Re: Array extremely unbalanced after convert to Raid5

Linux Btrfs filesystem development
 help / color / mirror / Atom feed

From: Zygo Blaxell <ce3g8jdj@umail.furryterror.org>
To: Abdulla Bubshait <darkstego@gmail.com>
Cc: linux-btrfs@vger.kernel.org
Subject: Re: Array extremely unbalanced after convert to Raid5
Date: Thu, 6 May 2021 00:32:29 -0400	[thread overview]
Message-ID: <20210506043229.GD32440@hungrycats.org> (raw)
In-Reply-To: <CADOXG6H7U7grsq0nmEgykYKMwSfOxKiwB0tSaz3_sJAVTGigCA@mail.gmail.com>

On Wed, May 05, 2021 at 11:35:23AM -0400, Abdulla Bubshait wrote:
> On Wed, May 5, 2021 at 10:49 AM Zygo Blaxell
> <ce3g8jdj@umail.furryterror.org> wrote:
> >
> > Balancing a full single array to raid5 requires a better device selection
> > algorithm than the kernel provides, especially if the disks are of
> > different sizes and were added to the array over a long period of time.
> > The kernel will strictly relocate the newest block groups first, which
> > may leave space occupied on some disks for most of the balance, and
> > cause many chunks to be created with suboptimal stripe width.
> >
> Is this also true of running a full balance after conversion to raid5?
> Is it able to optimize the stripe width or would a balance run into
> the same issue due to
> the disks being full?

Balancing all the data block groups in a single command will simply
restripe every chunk in reverse creation order, whether needed or not,
and get whatever space is available at the time for each chunk--and
possibly run out of space on filesystems with non-equal disk sizes.
If you run it enough times, it might eventually settle into a good state,
but it is not guaranteed.

Generally you should never do a full balance because a full balance
balances metadata, and you should never balance metadata because it
will lead to low-metadata-space conditions like the one you are in now.
The exceptions to the "never balance metadata" rule are when converting
from one raid profile to a different profile, or when permanently removing
a disk from the filesystem, and even then you should ensure there is a
lot of unallocated space available before starting a metadata balance.

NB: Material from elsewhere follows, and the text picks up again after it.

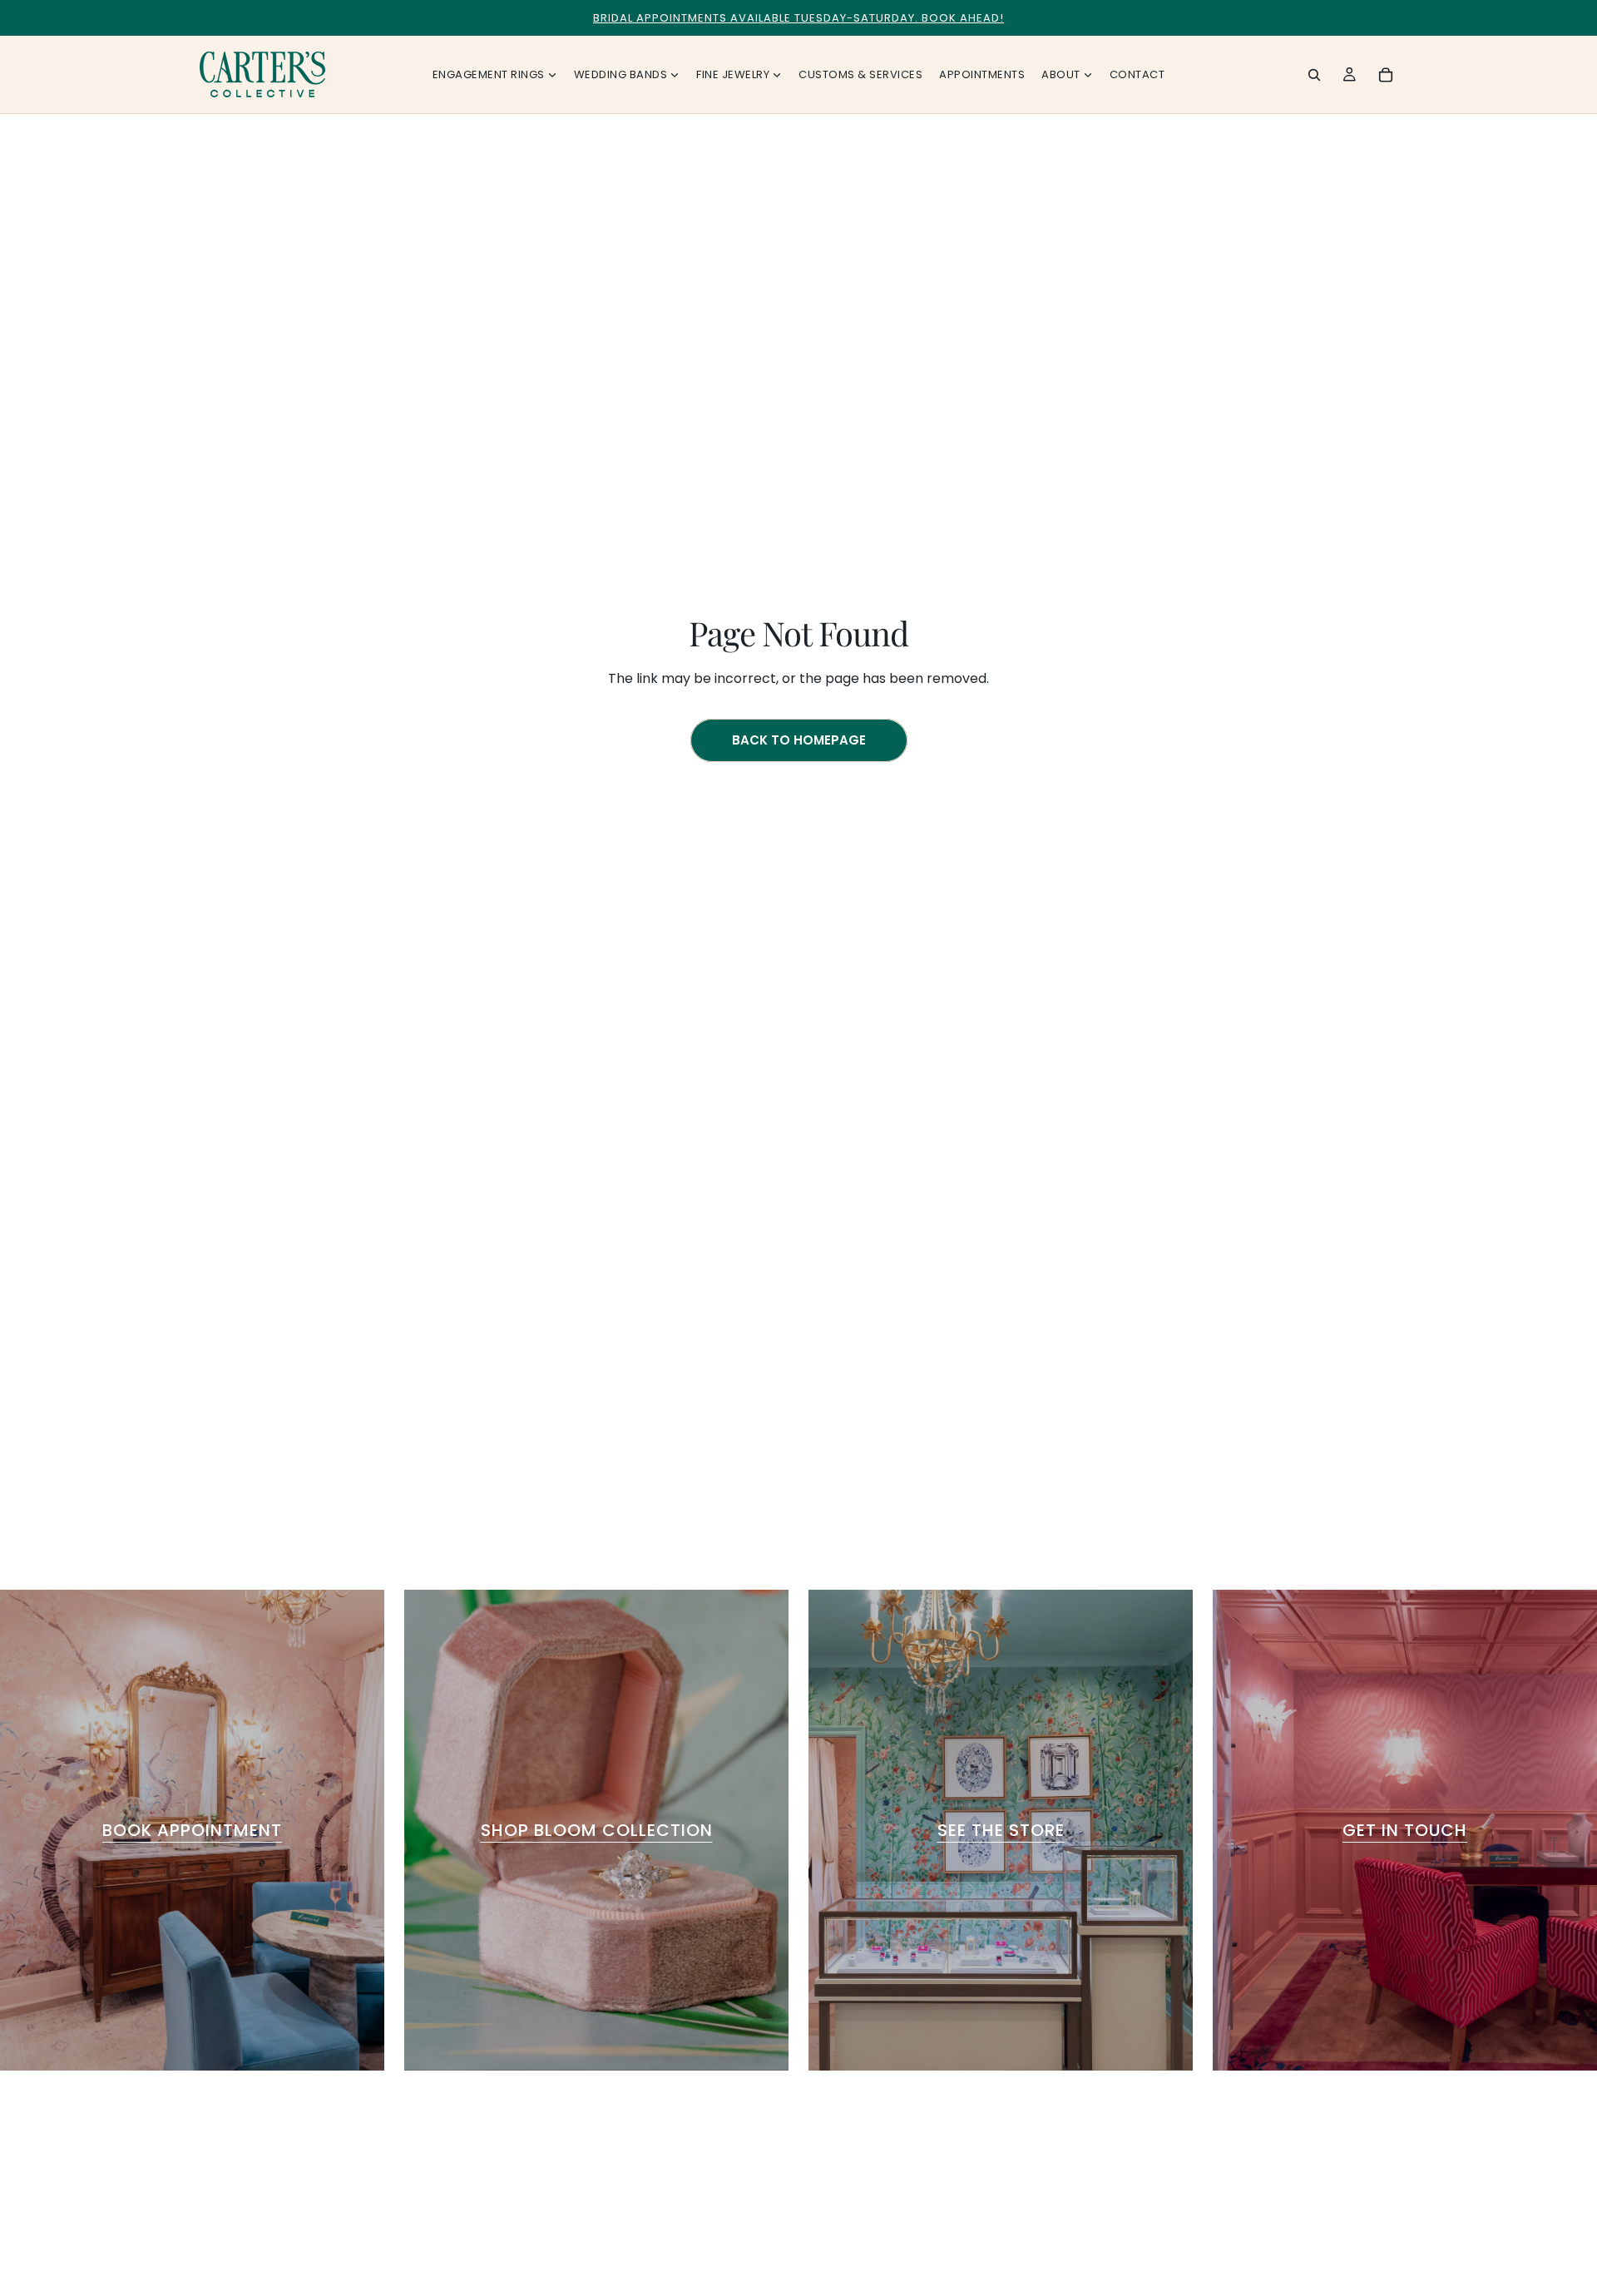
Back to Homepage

> > Now use the stripes filter to get rid of all chunks that have fewer
> > than the optimum number of stripes on each disk.  Cycle through these
> > commands until they report 0 chunks relocated (you can just leave these
> > running in a shell loop and check on it every few hours, when they get
> > to 0 they will just become no-ops):
> >
> >         btrfs balance start -dlimit=100,convert=raid5,stripes=1..3,devid=3 /fs
> >
> >         btrfs balance start -dlimit=100,convert=raid5,stripes=1..2,devid=2 /fs
> >
> >         btrfs balance start -dlimit=100,convert=raid5,stripes=1..1,devid=1 /fs
> >
> >         btrfs balance start -dlimit=100,convert=raid5,stripes=1..1,devid=4 /fs
> >
> > The filters select chunks that have undesirable stripe counts and force
> > them into raid5 profile.  Single chunks have stripe count 1 and will
> > be converted to raid5.  RAID5 chunks have stripe count >1 and will be
> > relocated (converted from raid5 to raid5, but in a different location
> > with more disks in the chunk).  RAID5 chunks that already occupy the
> > correct number of drives will not be touched.
> 
> That is what I was looking to do, I must have missed the stripes
> filter. I think I can figure out a script that is able to spread the
> data enough.
> 
> But here is a question. At what point does the fs stop striping onto a
> disk? Does it stop at 1MB unallocated and if so does that cause issues
> in practice if the need arises to allocate metadata chunks due to
> raid1c3?

Allocators come in two groups:  those that fill the emptiest disks first
(raid1*, single, dup) and those that fill all disks equally (raid0,
raid5, raid6, raid10).  raid1c3 metadata has a 3-disk minimum, so it
will allocate all its space on the 3 largest disks (or most free space
if the array is unbalanced) and normally runs out of space when the 3rd
largest disk in the array fills up.  raid5 data has a 2-disk minimum,
but will try to fill all drives equally, and normally runs out of space
when the 2nd largest disk in the array fills up.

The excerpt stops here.